> [原文抜粋]

━━━━━━━━━━━━━━━━━━━━

企業の災害率が1%上がると、労働生産性は383万ウォン減少/韓国の労災・安全衛生2024年04月22日

企業の労働災害率が1%上昇すれば、労働生産性が約383万ウォン減少すると分析された。労働災害による人命被害は、長期的に企業の生産性悪化の要因として作用し得るということだ。

労働生産性の低い企業・・・労災の影響が大きい

安全保健公団・産業安全保健研究院のパク・ソンヨン、キム・ミョンジュン研究委員が作成した「産業災害が製造業の生産性に与える影響分析」は、製造業の上場企業1009社の2015~2022年の災害現況と財務諸表などを分析した。

分析期間中に対象の企業で発生した労災被災者は2万3603人で、事故による被災者は1万4325人。この内、死亡者は136人だった。年度別推移では、労災被災者は2015年の2188人から2022年の4257人に増加した反面、事故死亡者は2015年の17人から2022年10人に減少した。但し、2022年の分析対象企業の事故死亡万人率は平均0.1162で、韓国の事故死亡万人率(0.43)と比べるとかなり低いレベルだ。

━━━━━━━━━━━━━━━━━━━━

データセットからの抜粋:
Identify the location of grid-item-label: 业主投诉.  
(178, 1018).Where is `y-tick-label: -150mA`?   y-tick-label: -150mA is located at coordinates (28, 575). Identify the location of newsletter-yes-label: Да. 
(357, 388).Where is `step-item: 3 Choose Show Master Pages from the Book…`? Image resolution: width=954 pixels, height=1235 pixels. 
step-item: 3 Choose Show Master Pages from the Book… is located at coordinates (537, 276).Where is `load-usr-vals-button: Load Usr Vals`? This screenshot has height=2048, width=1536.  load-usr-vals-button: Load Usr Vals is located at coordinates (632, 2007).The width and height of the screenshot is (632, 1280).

━━━━━━━━━━━━━━━━━━━━

> [作業内容] 労働災害率と労働生産性に関する記事を、一字一句そのまま全文書き写してください。 リストは別の出典から取ったものです。

> [作業結果]
企業の災害率が1%上がると、労働生産性は383万ウォン減少/韓国の労災・安全衛生2024年04月22日

企業の労働災害率が1%上昇すれば、労働生産性が約383万ウォン減少すると分析された。労働災害による人命被害は、長期的に企業の生産性悪化の要因として作用し得るということだ。

労働生産性の低い企業・・・労災の影響が大きい

安全保健公団・産業安全保健研究院のパク・ソンヨン、キム・ミョンジュン研究委員が作成した「産業災害が製造業の生産性に与える影響分析」は、製造業の上場企業1009社の2015~2022年の災害現況と財務諸表などを分析した。

分析期間中に対象の企業で発生した労災被災者は2万3603人で、事故による被災者は1万4325人。この内、死亡者は136人だった。年度別推移では、労災被災者は2015年の2188人から2022年の4257人に増加した反面、事故死亡者は2015年の17人から2022年10人に減少した。但し、2022年の分析対象企業の事故死亡万人率は平均0.1162で、韓国の事故死亡万人率(0.43)と比べるとかなり低いレベルだ。